As the disulfide-bonded Cys from these two groups of disulfides are with different reversible potential, it is possible that they may have different properties. Thus, we first focused the analysis on the pairs of disulfide-bonded Cys. One important property of a disulfide is the disulfide bond length, which is denoted as the distance between the two thiol groups (S-S distance). Disulfide bonds are usually about 2.05 Å in length, and 3.0 Å is taken as the cutoff for disulfides in the PDB database. We extracted the S-S distance as annotated by the SSBOND parameters in the RevSS_PDB dataset, and made comparison between the reversible and the structural disulfides. To our surprise, reversible disulfides seem to be significantly longer (p = 8.6e-7, Wilcoxon rank sum test) than structural disulfides (Fig. 1a). The average S-S distance was calculated as 2.18 Å for reversible disulfides, and 2.05 Å for structural ones. Using thresholds ranging from 2.0 Å to 3.0 Å, we calculated the proportion of both groups of disulfides above the threshold.
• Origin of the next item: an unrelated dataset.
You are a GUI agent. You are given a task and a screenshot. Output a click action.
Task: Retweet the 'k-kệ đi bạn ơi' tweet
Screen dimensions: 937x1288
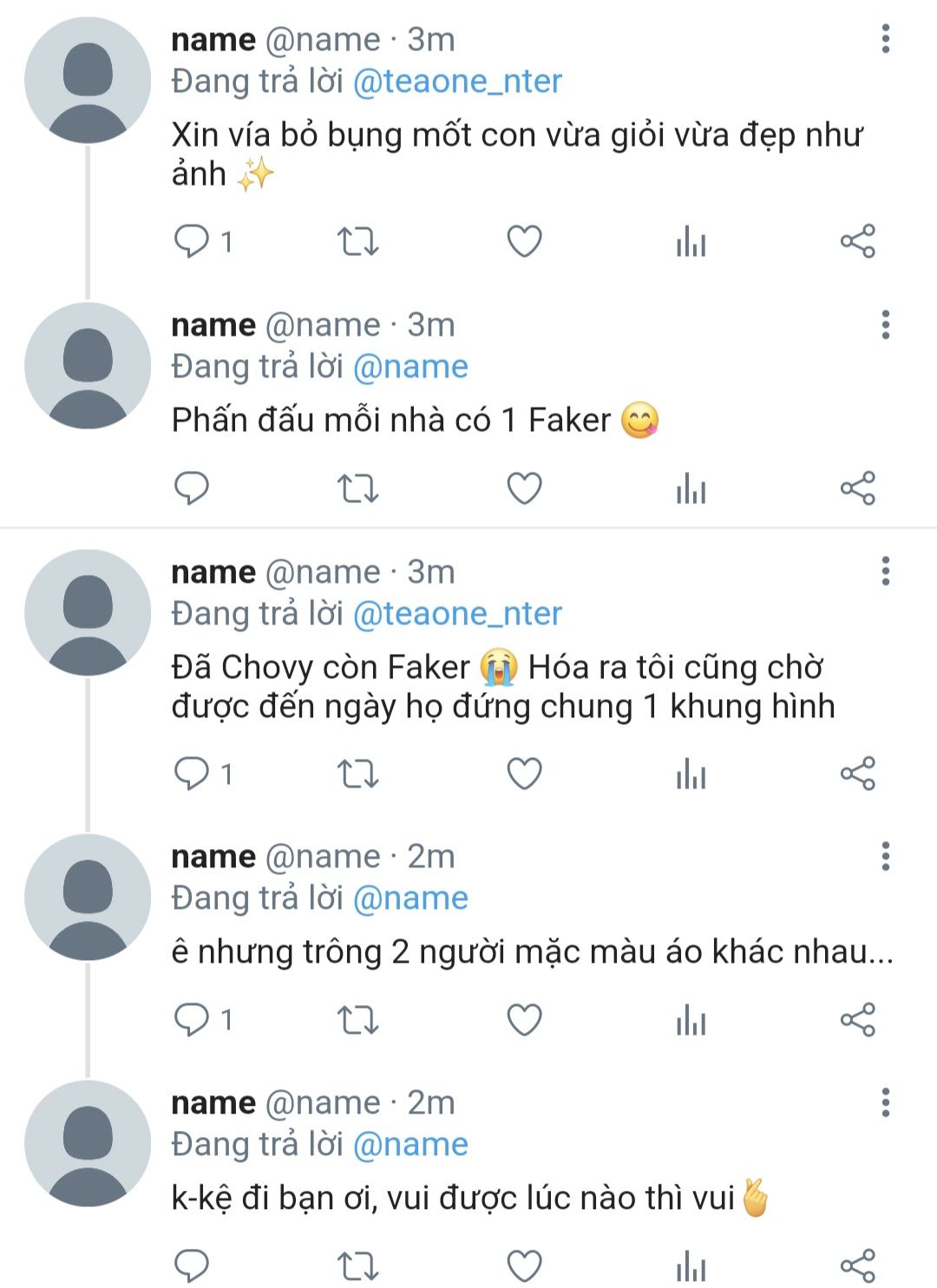(357, 1266)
Compared with structural disulfides, much higher proportion of reversible disulfides are with longer S-S distance. For example, 28.7% of reversible disulfides are of S-S distance > =2.10 Å. In contrast, only 9.3% of structural disulfides are longer than 2.10 Å (Fig. 1b). The same observation was found when using the RevSS_RedoxDB dataset (Fig. 1c,d), indicating this is likely a general difference between these two groups of disulfides. We further analyzed the electrostatic characteristics of the disulfide-bonded cysteines. However, no significant difference was found between reversible and structural disulfides in terms of acid dissociation constant (pKa) and solvent accessibility (Additional file 7: Figure S4).
Fig. 1

Reversible disulfides have longer S-S distance compared with structural disulfides. This figure shows the comparison of S-S distance between reversible and structural disulfides. a, b Box-plots showing reversible disulfides have relatively longer S-S distance. c, d Fraction of disulfides above each specified threshold for reversible and structural disulfides. Result from both RevSS_PDB and RevSS_RedoxDB were demonstrated. P-values from Wilcoxon rank sum test were indicated

To our knowledge, this is the first time showing the remarkable difference of S-S distance between reversible and structural disulfides. It is possible that the relatively longer S-S distance is a unique characteristic for reversible disulfides. The other possibility is that maybe some of those reversible disulfides are under the intermediate state between oxidized and reduced form, given the fact that reversible disulfides can be reduced back under certain condition. The underlying mechanisms for this observation still need further investigation.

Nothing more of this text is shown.